* **Instructions to follow**: Write out, without any change, the lines in the material below that run from the line with "Image resolution: width=1000" through the line with "The width and", both included.

* **Data shown**:
########################################
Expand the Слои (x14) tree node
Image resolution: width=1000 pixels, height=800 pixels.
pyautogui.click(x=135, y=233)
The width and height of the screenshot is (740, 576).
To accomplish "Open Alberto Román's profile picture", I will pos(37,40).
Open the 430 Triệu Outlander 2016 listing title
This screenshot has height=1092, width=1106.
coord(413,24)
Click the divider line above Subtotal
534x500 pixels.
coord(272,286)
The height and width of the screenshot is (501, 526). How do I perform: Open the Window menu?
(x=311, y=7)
########################################
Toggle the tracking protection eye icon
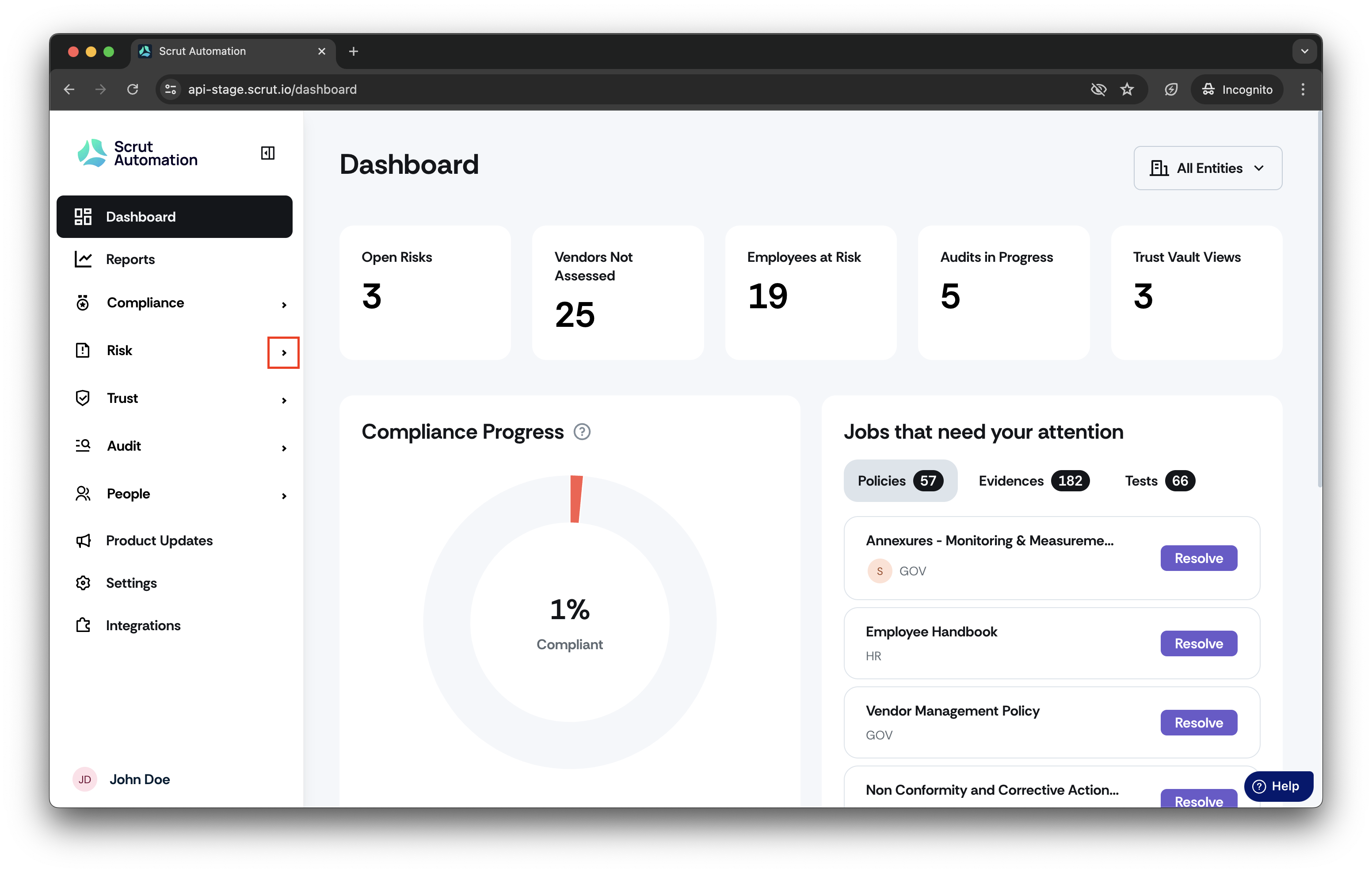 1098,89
########################################
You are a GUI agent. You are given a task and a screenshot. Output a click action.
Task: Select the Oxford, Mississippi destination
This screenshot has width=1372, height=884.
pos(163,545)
########################################
* **Written reply**:
Image resolution: width=1000 pixels, height=800 pixels.
pyautogui.click(x=135, y=233)
The width and height of the screenshot is (740, 576).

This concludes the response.